BERT emotion classification

Code available here.

This tutorial fine-tunes a BERT-style model (ModernBERT by default) on the dair-ai/emotion Twitter dataset for six-way emotion classification: sadness, joy, love, anger, fear, and surprise. The pipeline trains the classifier, evaluates with a confusion matrix and per-class F1, and explores inference with attention and token-importance visualizations in Flyte reports.

Flyte provides:

  • GPU fine-tuning with live training loss charts.
  • Rich evaluation reports including confusion matrices and confidence bars.
  • Cached dataset loading for repeatable experiments.

Define the task environments

bert_fine_tuning_emotion.py
import os

main_img = flyte.Image.from_uv_script(__file__, name="bert-fine-tuning-emotion", pre=True)

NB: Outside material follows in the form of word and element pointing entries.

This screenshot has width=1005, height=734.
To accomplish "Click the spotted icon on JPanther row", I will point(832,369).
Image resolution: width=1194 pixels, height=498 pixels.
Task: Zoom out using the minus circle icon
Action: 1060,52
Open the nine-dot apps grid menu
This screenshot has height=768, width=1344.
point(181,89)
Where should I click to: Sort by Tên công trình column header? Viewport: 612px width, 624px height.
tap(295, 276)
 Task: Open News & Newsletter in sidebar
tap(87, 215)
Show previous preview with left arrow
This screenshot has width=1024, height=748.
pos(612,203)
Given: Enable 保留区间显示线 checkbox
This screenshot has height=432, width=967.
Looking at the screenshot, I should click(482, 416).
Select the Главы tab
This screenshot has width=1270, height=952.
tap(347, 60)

gpu_env = flyte.TaskEnvironment(
    name="bert-fine-tuning-emotion-gpu",
    image=main_img,
    resources=flyte.Resources(cpu=4, memory="16Gi", gpu=1),
    secrets=[flyte.Secret(key="huggingface-token", as_env_var="HF_TOKEN")],
)

cpu_env = flyte.TaskEnvironment(
    name="bert-fine-tuning-emotion-cpu",
    image=main_img,
    resources=flyte.Resources(cpu=2, memory="8Gi"),
    depends_on=[gpu_env],
)

HF_TOKEN = os.environ.get("HF_TOKEN")
# /// script
# requires-python = ">=3.12"
# dependencies = [
#    "flyte>=2.4.0",
#    "torch>=2.1.0",
#    "transformers>=4.45.0",
#    "datasets>=3.0.0",
#    "scikit-learn",
#    ...
# ]
# ///

Orchestrate the pipeline

bert_fine_tuning_emotion.py
@cpu_env.task(report=True)
async def pipeline(
    model_name: str = "answerdotai/ModernBERT-base",
    epochs: int = 3,
    lr: float = 2e-5,
    batch_size: int = 16,
    warmup_steps: int = 100,
    max_train_samples: int = 10000,
    max_eval_samples: int = 2000,
    num_eval_examples: int = 200,
    num_explore_examples: int = 12,
) -> flyte.io.Dir:
    """
    ModernBERT emotion classification pipeline.

    Returns the fine-tuned model directory (used by serve.py for deployment).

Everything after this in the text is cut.